Also in Lewdown, an application has been submitted to replace a cottage which already has permission to be enlarged - after the owner found the structure was too dilapidated to restore. Gareth Palmer’s application, 3843/21/FUL, is for Holster Yard, currently a three-bedroom stone cottage with an adjoining barn and lean-tos.
Piper Architecture, representing the applicant, reported that when the building was opened up, the structural timbers were found to be riddled with wet rot and woodworm.
As a result three walls were demolished at that point. The applicant is now seeking planning permission to demolish the remaining sections and replace it with a new build home on the same footprint, with slightly higher ceilings on the first floor to allow occupants more head room.
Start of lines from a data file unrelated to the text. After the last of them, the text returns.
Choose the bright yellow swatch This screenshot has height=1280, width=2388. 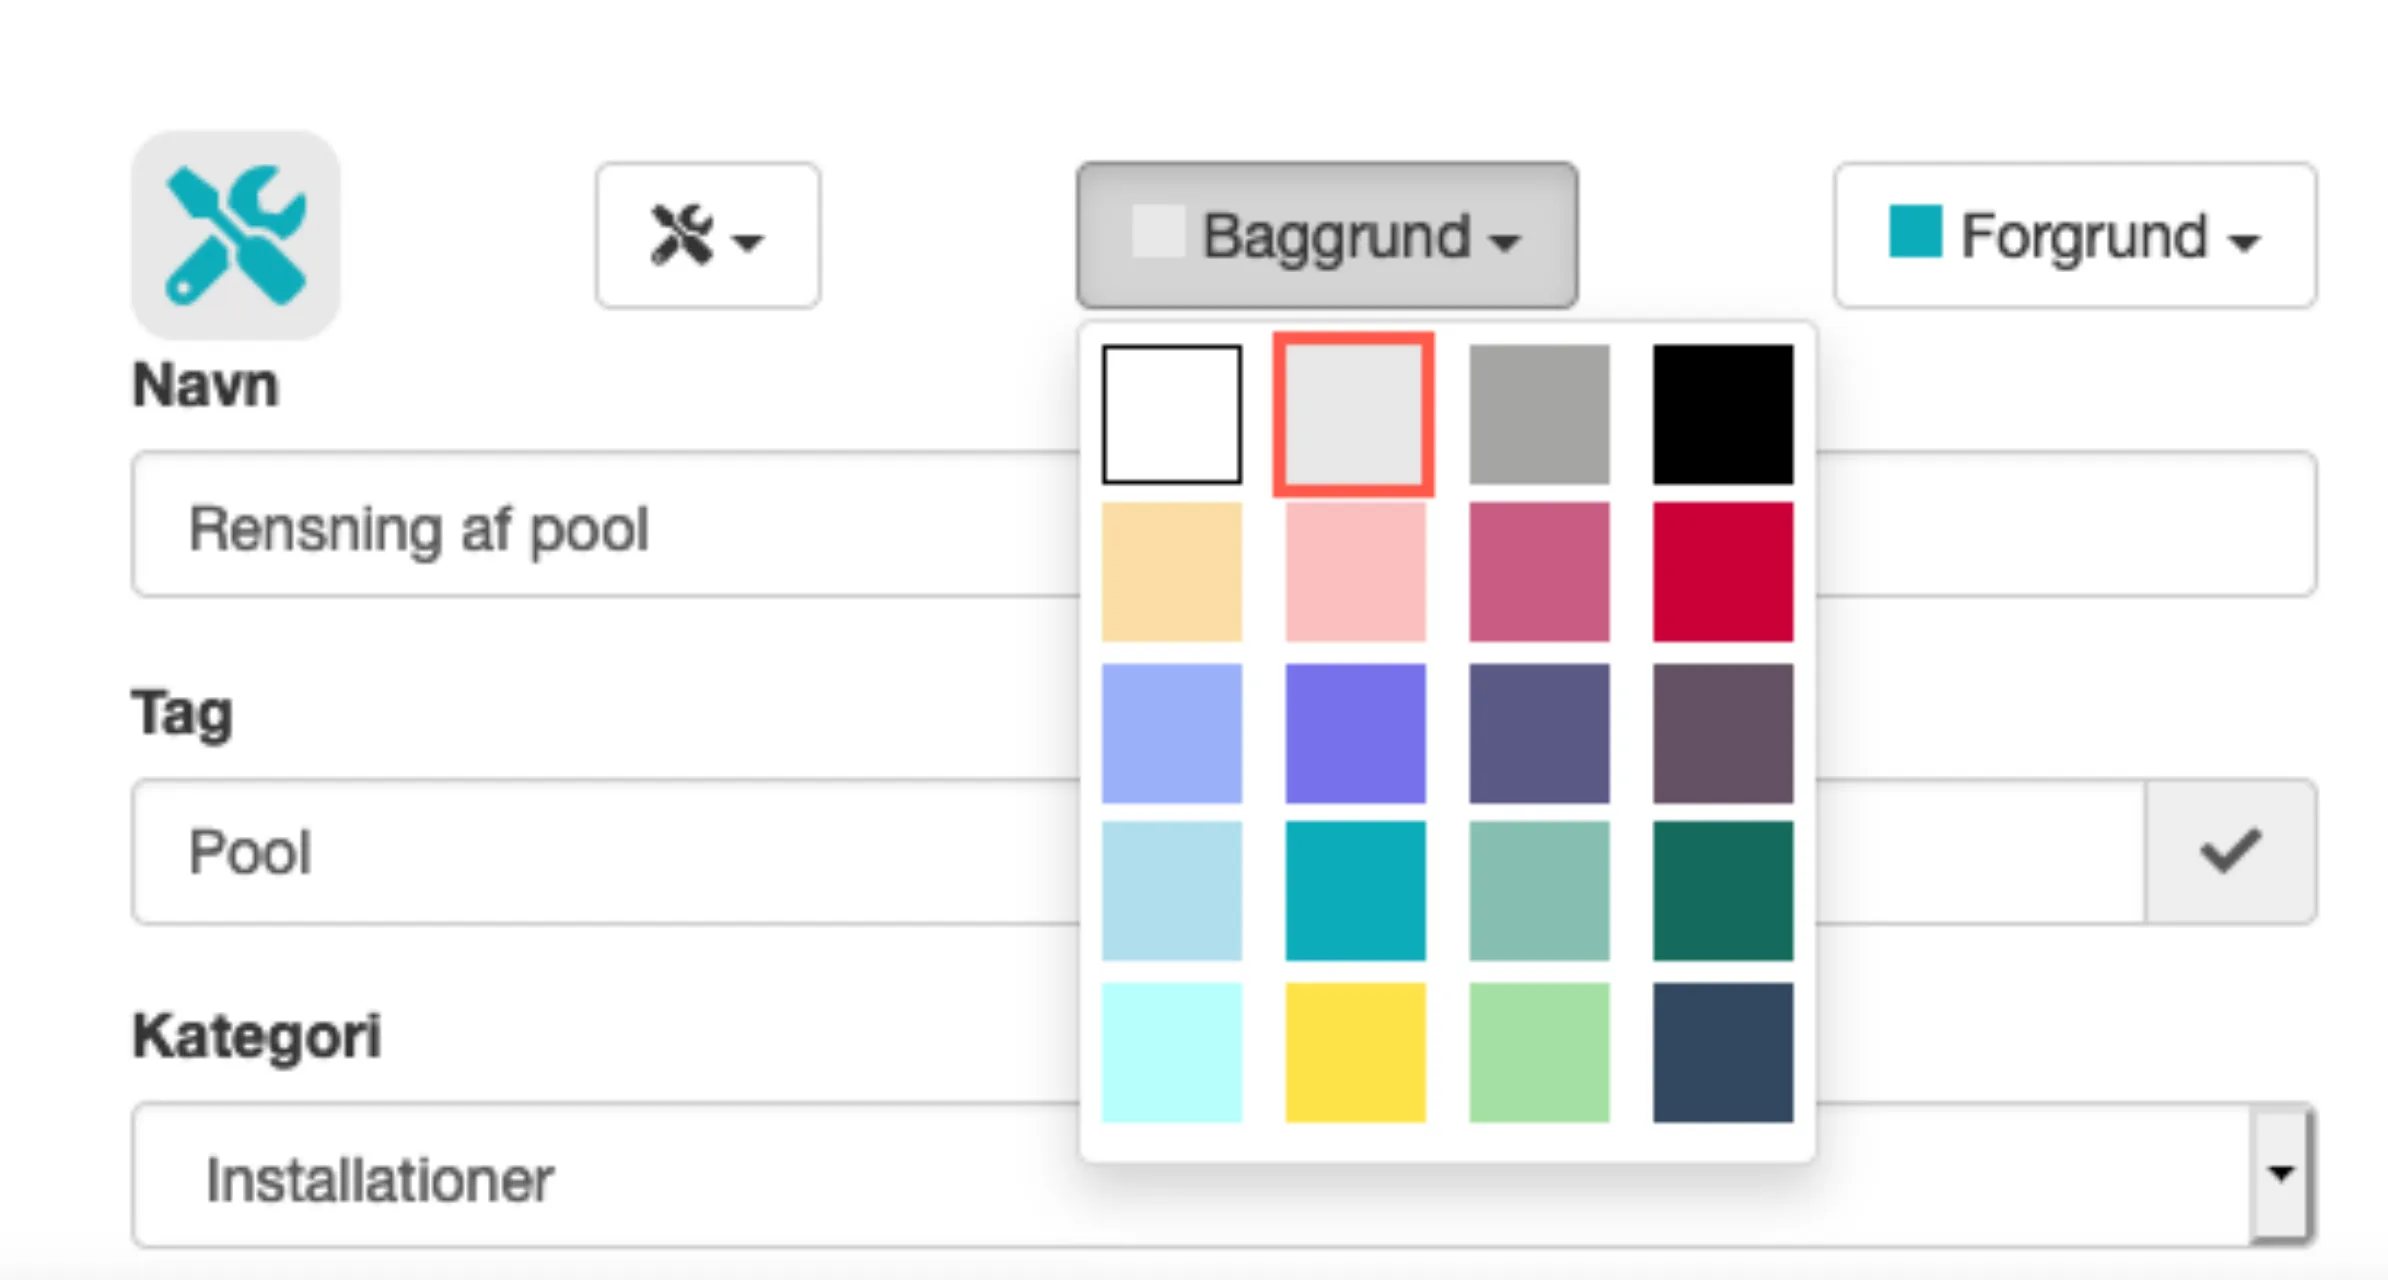point(1355,1052)
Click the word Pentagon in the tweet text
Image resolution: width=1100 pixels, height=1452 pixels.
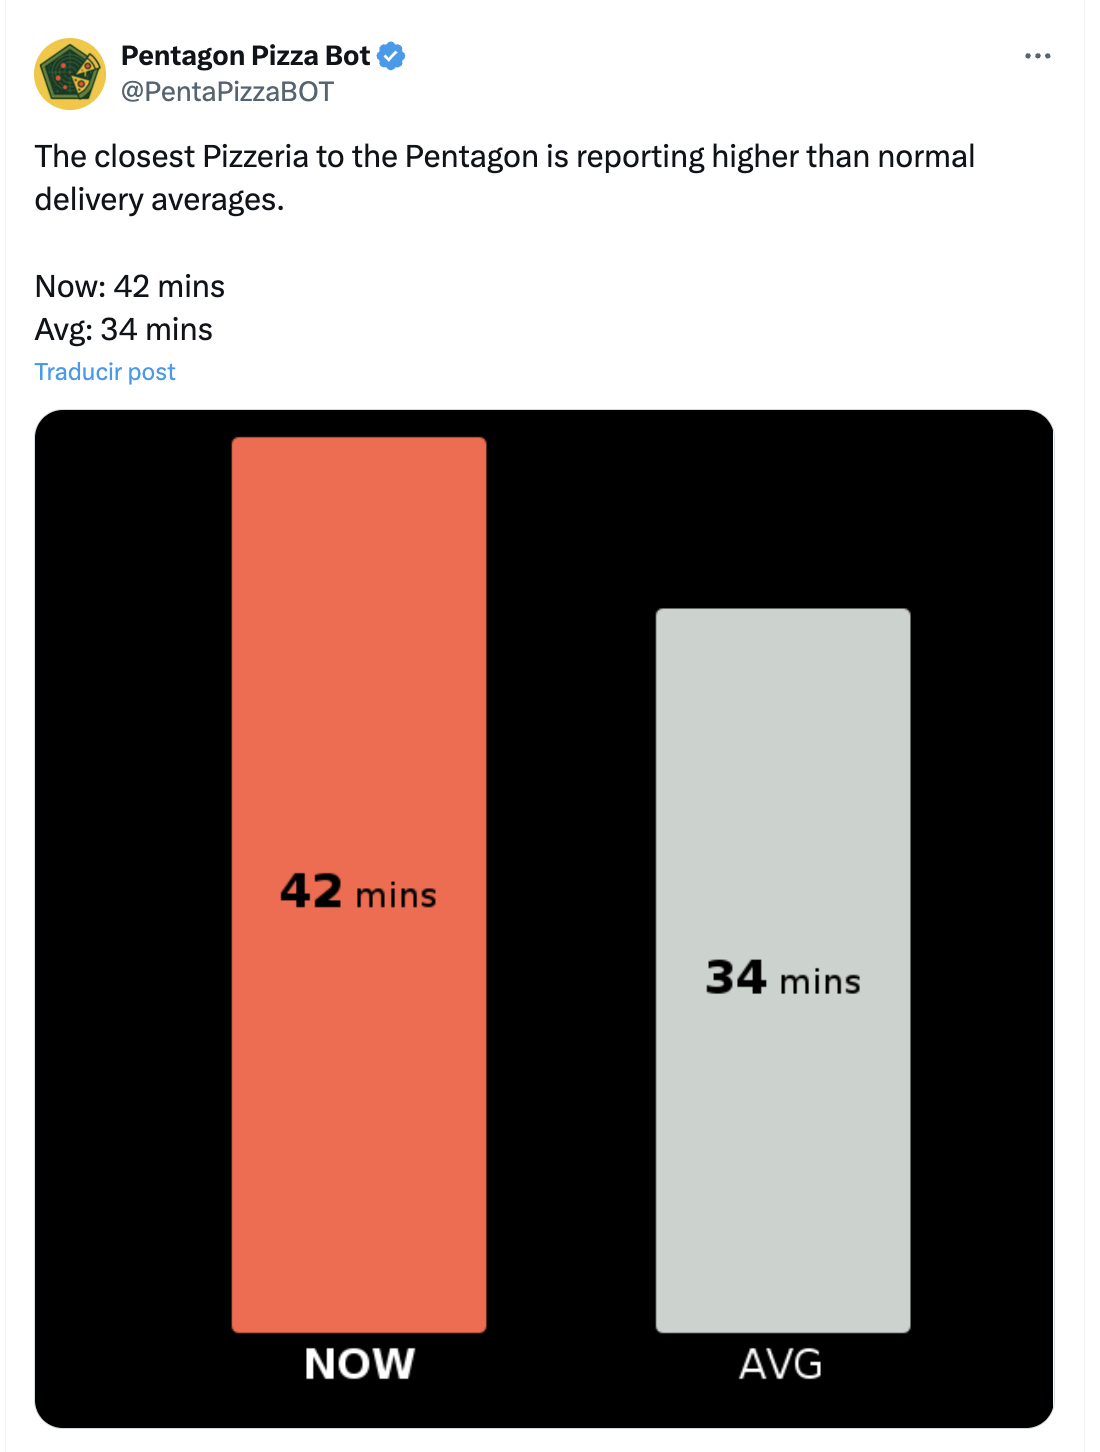pyautogui.click(x=472, y=157)
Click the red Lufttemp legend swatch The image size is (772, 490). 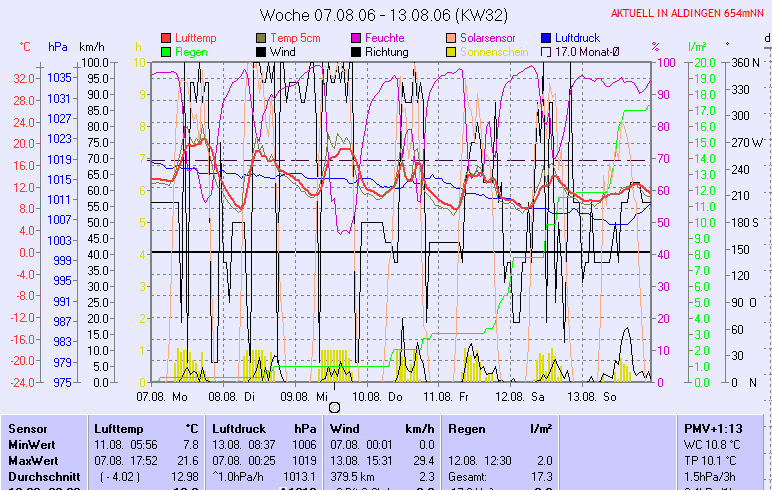[x=166, y=37]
’The proposals will create an energy efficient new build dwelling replacing a dilapidated energy inefficient dwelling,’ said the report on behalf of the applicants.
Meanwhile, in the hamlet of Patchacott near Halwill Junction, a couple are appealing against WDBC’s refusal to grant planning permission to convert an equestrian barn into a five-bedroom home (original application 4154/20/FUL).
Applicants Josh Ware and Jess Wonnacott want to convert the barn, which was itself granted planning permission in 2015 as part of an equestrian business, into a home to be close to and provide care for Miss Wonnacott’s father who lives in the main house. WDBC turned the application down saying it failed to meet ’an identifiable local housing need’.